Don Willett, the judge known as the Tweeter Laureate of Texas for his mastery of social media, will take a seat on the U.S. Court of Appeals for the Fifth Circuit.

In a 50-47 party line vote, the Senate confirmed Willett's nomination Wednesday to the powerful federal appellate court, making him the first Texan President Donald Trump has placed on the Fifth Circuit.

“Returning to the court where I started my legal career as a law clerk a quarter-century ago is an otherworldly privilege,” Willett said after the vote. “Judging according to the Rule of Law is a sacred trust, one I undertake with gladness, gusto and gratitude.”

Willett was nominated to the Fifth Circuit on Sept. 28th, along with James Ho, a former Texas solicitor general. Ho, a partner in the Dallas office of Gibson Dunn & Crutcher, was also confirmed Thursday.

Willett, who has served as a Texas Supreme Court justice since 2005, has become a semi-celebrity in legal circles because of his humorous tweets. He became an internet sensation after the press highlighted his tweets mocking Trump during the 2016 Republican presidential primary. Trump named Willett one of eleven conservative judges he'd consider naming to the U.S. Supreme Court during the campaign.

Willett largely stopped tweeting after his nomination, but his Twitter use was one of the first questions he faced during his confirmation hearing before the Senate Judiciary Committee last month. Willett told the senators he was uncertain if he'd continue tweeting as a federal appellate judge.

“I haven't thought a lot about it, but if I do, certainly the frequency and the content would change,” Willett said of his tweeting habit at the time.

Willett said if he did tweet as a Fifth Circuit judge, he would focus on “civic education” and improving “our collective national civics IQ.” He also promised the senators that if he did tweet, he would “post nothing that could be remotely construed as political.”

Not all of the senators found Willett's tweets funny.
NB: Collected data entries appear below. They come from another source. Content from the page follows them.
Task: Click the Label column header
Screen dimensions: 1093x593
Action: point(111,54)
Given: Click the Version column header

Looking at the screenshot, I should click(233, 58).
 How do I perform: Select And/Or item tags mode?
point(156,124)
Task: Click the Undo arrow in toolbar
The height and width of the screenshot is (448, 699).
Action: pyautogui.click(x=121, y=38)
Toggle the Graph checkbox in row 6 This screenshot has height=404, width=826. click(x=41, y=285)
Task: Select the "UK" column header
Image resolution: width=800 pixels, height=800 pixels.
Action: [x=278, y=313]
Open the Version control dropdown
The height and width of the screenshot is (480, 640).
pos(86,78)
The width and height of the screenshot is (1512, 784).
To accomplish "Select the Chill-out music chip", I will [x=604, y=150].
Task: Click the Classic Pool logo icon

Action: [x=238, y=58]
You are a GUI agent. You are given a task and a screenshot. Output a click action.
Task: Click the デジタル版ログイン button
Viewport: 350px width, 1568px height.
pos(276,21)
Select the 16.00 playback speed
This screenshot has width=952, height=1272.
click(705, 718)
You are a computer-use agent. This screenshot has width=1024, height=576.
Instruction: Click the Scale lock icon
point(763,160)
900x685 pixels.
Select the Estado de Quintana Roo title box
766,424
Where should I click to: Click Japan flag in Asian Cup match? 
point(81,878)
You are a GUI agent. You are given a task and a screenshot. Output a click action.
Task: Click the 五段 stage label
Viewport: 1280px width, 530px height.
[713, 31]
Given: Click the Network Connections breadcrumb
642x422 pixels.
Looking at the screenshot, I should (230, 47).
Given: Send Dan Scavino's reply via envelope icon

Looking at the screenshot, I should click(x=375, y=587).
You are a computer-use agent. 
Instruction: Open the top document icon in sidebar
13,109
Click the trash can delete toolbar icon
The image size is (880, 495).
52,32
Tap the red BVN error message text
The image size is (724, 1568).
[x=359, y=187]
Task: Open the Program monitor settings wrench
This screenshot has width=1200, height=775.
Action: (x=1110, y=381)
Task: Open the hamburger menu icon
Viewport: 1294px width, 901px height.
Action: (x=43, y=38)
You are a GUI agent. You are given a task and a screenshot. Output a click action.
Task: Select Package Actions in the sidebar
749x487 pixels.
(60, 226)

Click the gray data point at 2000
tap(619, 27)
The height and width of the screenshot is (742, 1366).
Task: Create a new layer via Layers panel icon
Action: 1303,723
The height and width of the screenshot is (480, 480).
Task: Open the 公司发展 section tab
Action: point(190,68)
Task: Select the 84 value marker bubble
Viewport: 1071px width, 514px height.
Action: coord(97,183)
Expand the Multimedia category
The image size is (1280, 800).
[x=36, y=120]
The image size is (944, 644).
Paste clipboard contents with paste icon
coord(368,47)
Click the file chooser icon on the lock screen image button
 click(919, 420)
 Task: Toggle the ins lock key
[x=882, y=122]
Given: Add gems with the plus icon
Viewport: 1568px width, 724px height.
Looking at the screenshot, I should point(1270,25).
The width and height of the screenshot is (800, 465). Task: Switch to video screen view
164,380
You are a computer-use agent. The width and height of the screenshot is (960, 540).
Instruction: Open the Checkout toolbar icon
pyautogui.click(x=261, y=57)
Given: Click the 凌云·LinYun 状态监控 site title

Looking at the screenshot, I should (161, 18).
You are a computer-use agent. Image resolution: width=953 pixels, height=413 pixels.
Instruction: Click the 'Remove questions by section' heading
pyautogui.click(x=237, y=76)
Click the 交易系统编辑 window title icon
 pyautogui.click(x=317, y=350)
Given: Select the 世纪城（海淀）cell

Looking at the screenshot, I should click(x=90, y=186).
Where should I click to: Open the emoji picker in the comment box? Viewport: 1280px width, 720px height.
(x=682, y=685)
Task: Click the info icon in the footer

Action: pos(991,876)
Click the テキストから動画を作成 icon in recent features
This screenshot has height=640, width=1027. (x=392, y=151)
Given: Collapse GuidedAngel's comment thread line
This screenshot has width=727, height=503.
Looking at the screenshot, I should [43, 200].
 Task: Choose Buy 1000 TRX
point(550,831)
He faced questions about some of his tweets, including one from 2014 in which he retweeted a story from Fox News about a 17-year-old transgender woman joining a girl's softball team with the caption “Go away A-Rod,” referring to former baseball player Alex Rodriguez.

“The tweet was a kind of off-kilter attempt at levity that missed the bull's-eye, but it was never an attempt to disparage or demean her in any way, shape or form,” Willett told the senators.